What to work on ::
[a] Retype the part of the indicator description between "Any results from" and "the risks involved.", inclusive.
[b] Continue the indicator description from its final sentence.

Any results from strategies or tools provided are hypothetical, and past performance is not indicative of future results. Trading and investing involve high risk, including the potential loss of principal, and may not be suitable for all individuals. Before making any trading decisions, please consult with a qualified financial professional to understand the risks involved.
By using this script, you acknowledge and agree that any trading decisions are made solely at your discretion and risk.
Do not use this indicator on Heikin-Ashi, Renko, Kagi, Point-and-Figure, or Range charts, as these chart types can produce unrealistic results for signal markers and alerts.
 Best regards and happy trading
Chervolino 
Hour/Day/Month Optimizer [CHE]  Hour/Day/Month Optimizer   — Bucketed seasonality ranking for hours, weekdays, and months with additive or compounded returns, win rate, simple Sharpe proxy, and trade counts
  Summary 
This indicator profiles time-of-day, day-of-week, and month-of-year behavior by assigning every bar to a bucket and accumulating its return into that bucket. It reports per-bucket score (additive or compounded), win rate, a dispersion-aware return proxy, and trade counts, then ranks buckets and highlights the current one if it is best or worst. A compact on-chart table shows the top buckets or the full ranking; a last-bar label summarizes best and worst. Optional hour filtering and UTC shifting let you align buckets with your trading session rather than exchange time.

Source excerpt ::

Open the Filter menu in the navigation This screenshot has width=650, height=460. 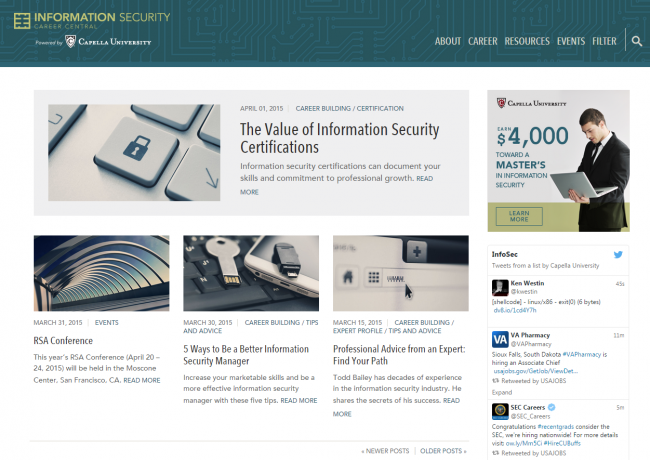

Answers given ::
[a]
Any results from strategies or tools provided are hypothetical, and past performance is not indicative of future results. Trading and investing involve high risk, including the potential loss of principal, and may not be suitable for all individuals. Before making any trading decisions, please consult with a qualified financial professional to understand the risks involved.

[b]
  Motivation: Why this design? 
Traders often see repetitive timing effects but struggle to separate genuine seasonality from noise. Static averages are easily distorted by sample size, compounding, or volatility spikes. The core idea here is simple, explicit bucket aggregation with user-controlled accumulation (sum or compound) and transparent quality metrics (win rate, a dispersion-aware proxy, and counts). The result is a practical, legible seasonality surface that can be used for scheduling and filtering rather than prediction.
  What’s different vs. standard approaches? 
 Reference baseline: Simple heatmaps or average-return tables that ignore compounding, dispersion, or sample size.
 Architecture differences:
Dual aggregation modes: additive sum of bar returns or compounded factor.
Per-bucket win rate and trade count to expose sample support.
A simple dispersion-aware return proxy to penalize unstable averages.
UTC offset and optional custom hour window.
Deterministic, closed-bar rendering via a lightweight on-chart table.
Practical effect: You see not only which buckets look strong but also whether the observation is supported by enough bars and whether stability is acceptable. The background tint and last-bar label give immediate context for the current bucket.
  How it works (technical)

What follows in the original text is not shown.